====== Trecho exibido
Os clubes de futebol que integram os grupos Libra e Forte estão considerando a possibilidade de uma fusão para estabelecer uma liga única no cenário do futebol brasileiro. O especialista em finanças do futebol, Rodrigo Capelo, informou que nos próximos dias, os grupos rivais decidirão se consolidarão uma parceria ou seguirão caminhos distintos.
Os dirigentes desses clubes têm em mãos uma proposta detalhada sobre como a verba de transmissão seria distribuída entre 2025 e 2029 para todo o bloco.
Caso esses grupos assinem um memorando, isso representará um passo significativo para a criação da tão discutida liga brasileira, conforme relatado por Capelo.
Por que a fusão ainda não ocorreu?
A questão central entre Libra e Forte está nos direitos de transmissão, considerados a galinha dos ovos de ouro do futebol. O Forte Futebol e seu aliado, o grupo menor chamado União, já venderam 20% de seus direitos comerciais a investidores, mas, segundo Capelo, isso não impediria a união.
============
— Exercícios —
• 1. Com base no texto sobre a fusão dos grupos Libra e Forte, responda:
(a) Qual especialista em finanças do futebol é citado?
(b) Que período abrange a proposta de distribuição da verba de transmissão?
(c) Que parcela de seus direitos comerciais o Forte Futebol e a União já venderam a investidores?
• 2. Indique se cada afirmação está de acordo com o texto sobre a fusão dos grupos Libra e Forte. Justifique cada resposta com as palavras do texto que a decidem.
(a) A União é um grupo maior do que o Forte Futebol.
(b) O principal ponto de divergência entre Libra e Forte envolve os direitos de transmissão.
(c) Segundo Capelo, a venda de parte dos direitos comerciais a investidores impediria a união.
• 3. Dê continuidade ao texto sobre a fusão dos grupos Libra e Forte a partir da última frase apresentada.
Os registros não têm nenhum papel nesta atividade.
====== Material fornecido
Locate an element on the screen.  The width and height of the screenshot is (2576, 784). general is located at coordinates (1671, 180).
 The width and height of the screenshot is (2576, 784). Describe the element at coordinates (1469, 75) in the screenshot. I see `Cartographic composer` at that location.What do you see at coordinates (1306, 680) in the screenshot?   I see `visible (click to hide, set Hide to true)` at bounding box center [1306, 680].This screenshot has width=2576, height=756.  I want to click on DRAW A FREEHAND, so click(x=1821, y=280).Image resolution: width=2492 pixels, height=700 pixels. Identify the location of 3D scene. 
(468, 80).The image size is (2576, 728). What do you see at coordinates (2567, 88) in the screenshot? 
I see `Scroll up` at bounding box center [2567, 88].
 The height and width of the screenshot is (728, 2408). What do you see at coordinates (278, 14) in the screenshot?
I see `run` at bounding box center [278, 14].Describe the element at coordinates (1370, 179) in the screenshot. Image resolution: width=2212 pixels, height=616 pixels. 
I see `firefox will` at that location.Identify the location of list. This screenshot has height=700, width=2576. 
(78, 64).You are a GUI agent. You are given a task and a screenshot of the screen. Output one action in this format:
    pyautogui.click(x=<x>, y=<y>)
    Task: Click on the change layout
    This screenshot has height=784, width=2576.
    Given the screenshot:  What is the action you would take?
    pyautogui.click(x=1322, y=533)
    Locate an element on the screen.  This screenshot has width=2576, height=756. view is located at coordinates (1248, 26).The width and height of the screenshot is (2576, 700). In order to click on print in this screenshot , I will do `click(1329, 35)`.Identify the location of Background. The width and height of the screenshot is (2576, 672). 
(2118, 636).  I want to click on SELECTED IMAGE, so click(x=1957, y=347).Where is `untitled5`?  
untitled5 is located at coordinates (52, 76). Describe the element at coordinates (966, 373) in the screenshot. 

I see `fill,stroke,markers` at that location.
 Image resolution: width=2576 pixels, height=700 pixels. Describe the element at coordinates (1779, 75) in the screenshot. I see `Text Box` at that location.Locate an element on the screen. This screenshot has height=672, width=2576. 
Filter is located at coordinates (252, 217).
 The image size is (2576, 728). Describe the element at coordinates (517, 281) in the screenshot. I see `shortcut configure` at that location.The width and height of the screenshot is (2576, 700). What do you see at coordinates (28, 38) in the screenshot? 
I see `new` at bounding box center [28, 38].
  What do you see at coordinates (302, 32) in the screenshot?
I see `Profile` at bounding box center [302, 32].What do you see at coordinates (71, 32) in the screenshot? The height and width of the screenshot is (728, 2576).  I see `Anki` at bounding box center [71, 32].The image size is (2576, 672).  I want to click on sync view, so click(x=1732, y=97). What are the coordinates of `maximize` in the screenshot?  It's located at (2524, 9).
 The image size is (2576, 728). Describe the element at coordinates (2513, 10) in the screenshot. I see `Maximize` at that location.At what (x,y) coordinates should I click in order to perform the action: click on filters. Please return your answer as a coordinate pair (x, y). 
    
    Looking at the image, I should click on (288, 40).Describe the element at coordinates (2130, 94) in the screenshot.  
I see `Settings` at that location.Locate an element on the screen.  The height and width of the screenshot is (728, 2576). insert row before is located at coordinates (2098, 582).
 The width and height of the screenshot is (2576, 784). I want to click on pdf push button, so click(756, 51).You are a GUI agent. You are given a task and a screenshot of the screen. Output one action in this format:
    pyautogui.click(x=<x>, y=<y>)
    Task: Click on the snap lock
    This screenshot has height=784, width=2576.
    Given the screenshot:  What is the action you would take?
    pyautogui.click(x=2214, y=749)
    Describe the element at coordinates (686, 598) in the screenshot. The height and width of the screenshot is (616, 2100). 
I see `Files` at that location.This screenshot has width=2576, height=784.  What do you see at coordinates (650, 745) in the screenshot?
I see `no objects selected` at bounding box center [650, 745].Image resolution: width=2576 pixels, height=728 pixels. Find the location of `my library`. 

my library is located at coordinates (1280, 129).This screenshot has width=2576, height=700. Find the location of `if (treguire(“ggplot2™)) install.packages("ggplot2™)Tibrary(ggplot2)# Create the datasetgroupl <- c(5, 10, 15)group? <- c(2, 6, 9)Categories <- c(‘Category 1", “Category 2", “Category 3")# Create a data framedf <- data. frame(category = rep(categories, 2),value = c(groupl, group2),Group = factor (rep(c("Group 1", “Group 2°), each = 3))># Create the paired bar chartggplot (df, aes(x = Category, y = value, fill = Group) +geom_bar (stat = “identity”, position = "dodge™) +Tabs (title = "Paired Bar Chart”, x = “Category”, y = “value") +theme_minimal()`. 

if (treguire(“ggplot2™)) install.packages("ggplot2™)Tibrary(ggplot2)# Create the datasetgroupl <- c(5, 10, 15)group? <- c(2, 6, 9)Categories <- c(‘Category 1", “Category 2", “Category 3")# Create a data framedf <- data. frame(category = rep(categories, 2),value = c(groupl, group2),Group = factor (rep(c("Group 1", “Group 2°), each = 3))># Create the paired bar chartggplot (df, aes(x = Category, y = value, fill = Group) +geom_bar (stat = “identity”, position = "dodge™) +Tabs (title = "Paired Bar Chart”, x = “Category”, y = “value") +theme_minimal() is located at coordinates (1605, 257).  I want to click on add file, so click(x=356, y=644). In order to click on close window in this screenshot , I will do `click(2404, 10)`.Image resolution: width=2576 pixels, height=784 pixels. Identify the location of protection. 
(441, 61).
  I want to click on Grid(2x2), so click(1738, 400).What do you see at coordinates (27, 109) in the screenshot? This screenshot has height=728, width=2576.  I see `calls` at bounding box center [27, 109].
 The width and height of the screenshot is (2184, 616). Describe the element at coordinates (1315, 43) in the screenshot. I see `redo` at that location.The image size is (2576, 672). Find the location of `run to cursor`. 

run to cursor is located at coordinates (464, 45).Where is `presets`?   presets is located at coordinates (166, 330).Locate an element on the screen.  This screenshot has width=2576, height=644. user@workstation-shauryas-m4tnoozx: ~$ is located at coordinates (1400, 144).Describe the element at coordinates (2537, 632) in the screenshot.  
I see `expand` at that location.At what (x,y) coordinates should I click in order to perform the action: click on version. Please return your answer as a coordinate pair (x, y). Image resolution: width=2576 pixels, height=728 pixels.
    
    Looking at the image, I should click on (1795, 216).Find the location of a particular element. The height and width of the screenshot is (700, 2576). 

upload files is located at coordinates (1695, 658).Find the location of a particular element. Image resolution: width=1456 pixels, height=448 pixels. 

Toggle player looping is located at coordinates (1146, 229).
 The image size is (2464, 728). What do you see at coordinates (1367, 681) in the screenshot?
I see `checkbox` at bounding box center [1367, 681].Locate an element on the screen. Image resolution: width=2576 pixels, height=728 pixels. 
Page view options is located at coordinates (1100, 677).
============
— Respostas —
• 1.
(a) Rodrigo Capelo.
(b) De 2025 a 2029.
(c) 20%.

• 2.
(a) Não: "seu aliado, o grupo menor chamado União".
(b) Sim: "A questão central entre Libra e Forte está nos direitos de transmissão".
(c) Não: "segundo Capelo, isso não impediria a união".

• 3.
Por outro lado, a Libra, que inclui os grandes times de São Paulo e Rio de Janeiro, pode não estar disposta a aceitar a fusão. O grupo está em uma negociação bilionária avançada com a Globo e teria que recomeçar do zero se decidir unir forças com os rivais.
Qual é a proposta para a união dos clubes?
O memorando atual propõe que as receitas sejam divididas em 85% para a Série A e 15% para a Série B. Para a Série A, 45% seriam distribuídos igualmente entre todos os clubes, 30% de acordo com o desempenho e 25% com base no apelo comercial de cada time.